Text-to-speech (TTS) and voice conversion (VC) technologies are evolving quickly towards realistic-sounding human-like voices. As this technology improves, so does the opportunity for malpractice in speaker identification (SID) via spoofing, the process of impersonating a voice biometric via synthesis. More data typically equates to a more realistic voice model, which poses an issue for well-known subjects, such as politicians and celebrities, who have vast amounts of multimedia available online. Detection of synthetic speech has relied on signal processing techniques that focus on the generation of new acoustic features and train deep-learning models to detect when an audio file has been manipulated through the characterization of unnatural changes or artifacts. However, these techniques do not use any information from the speaker they are evaluating. This paper proposes to incorporate information from the speaker-of-interest (SoI) into the models to avoid specific spoofing attacks for certain vulnerable people as a logical access (LA) control tool.

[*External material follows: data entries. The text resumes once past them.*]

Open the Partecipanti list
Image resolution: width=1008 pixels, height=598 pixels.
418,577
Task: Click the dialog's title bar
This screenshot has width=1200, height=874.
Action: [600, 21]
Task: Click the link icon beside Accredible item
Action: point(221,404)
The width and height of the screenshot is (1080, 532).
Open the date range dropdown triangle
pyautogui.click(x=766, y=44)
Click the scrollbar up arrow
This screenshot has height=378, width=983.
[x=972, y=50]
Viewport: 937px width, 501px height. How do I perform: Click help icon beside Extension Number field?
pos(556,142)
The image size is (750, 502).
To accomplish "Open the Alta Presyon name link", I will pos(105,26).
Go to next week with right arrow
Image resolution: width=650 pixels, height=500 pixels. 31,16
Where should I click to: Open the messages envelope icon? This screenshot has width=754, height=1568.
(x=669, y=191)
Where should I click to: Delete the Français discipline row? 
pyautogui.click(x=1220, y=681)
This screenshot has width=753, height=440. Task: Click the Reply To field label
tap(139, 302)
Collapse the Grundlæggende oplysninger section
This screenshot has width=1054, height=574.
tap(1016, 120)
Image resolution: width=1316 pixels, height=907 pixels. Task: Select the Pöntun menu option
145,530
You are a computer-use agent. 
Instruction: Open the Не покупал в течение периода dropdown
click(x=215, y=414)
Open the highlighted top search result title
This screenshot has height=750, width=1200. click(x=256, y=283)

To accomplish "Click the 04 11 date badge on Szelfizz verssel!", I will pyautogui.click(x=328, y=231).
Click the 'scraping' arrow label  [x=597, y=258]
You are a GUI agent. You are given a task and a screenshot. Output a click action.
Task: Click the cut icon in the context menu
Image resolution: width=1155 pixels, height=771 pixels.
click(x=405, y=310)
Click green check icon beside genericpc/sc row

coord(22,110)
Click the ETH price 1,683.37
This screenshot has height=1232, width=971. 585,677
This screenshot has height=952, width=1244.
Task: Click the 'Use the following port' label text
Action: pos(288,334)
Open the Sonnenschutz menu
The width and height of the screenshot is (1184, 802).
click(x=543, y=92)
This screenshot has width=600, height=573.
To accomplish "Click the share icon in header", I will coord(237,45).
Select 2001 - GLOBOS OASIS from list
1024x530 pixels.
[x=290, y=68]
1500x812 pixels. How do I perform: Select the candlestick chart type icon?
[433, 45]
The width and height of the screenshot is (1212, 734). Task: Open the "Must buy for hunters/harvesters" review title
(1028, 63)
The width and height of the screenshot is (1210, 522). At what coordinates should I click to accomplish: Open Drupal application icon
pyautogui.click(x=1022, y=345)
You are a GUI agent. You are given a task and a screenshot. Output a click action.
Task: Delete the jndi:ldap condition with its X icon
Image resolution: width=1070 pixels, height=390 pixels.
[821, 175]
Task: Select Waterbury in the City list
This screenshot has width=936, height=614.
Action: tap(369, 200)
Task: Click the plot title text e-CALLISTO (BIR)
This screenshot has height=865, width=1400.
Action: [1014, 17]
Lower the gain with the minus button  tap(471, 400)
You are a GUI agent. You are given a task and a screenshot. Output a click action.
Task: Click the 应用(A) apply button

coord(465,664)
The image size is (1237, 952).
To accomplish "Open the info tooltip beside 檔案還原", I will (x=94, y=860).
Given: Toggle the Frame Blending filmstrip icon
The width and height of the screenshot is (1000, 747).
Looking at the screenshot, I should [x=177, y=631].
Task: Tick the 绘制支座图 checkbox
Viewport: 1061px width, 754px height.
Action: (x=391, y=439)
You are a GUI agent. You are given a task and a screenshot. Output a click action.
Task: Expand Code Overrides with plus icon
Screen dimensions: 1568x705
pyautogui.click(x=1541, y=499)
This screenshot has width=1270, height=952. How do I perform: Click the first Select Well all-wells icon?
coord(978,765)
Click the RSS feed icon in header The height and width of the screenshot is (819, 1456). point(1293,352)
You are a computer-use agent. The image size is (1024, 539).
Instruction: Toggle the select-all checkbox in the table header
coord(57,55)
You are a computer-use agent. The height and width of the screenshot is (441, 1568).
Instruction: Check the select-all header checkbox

The wealth of data for well-known people can also be used to train a speaker-specific spoofing detector with a higher level of accuracy than a speaker-independent model. The paper proposes a new xResNet-PLDA system and compares it to three different baseline systems: a state-of-the-art speaker identification system, an xResNet system trained to discriminate between bonafide and fake speech, and a speaker identification system in which the PLDA and calibration models were trained with bonafide and fake speech. We evaluated the systems in two different scenarios — a cross-validation scenario and a holdout scenario — with three different databases. We show how the proposed system outperforms dramatically the baseline systems in each scenario and for each database. Finally, we show how using a small amount of the SoI’s speech to adapt global calibration parameters improves the performance of the system, especially in unseen conditions.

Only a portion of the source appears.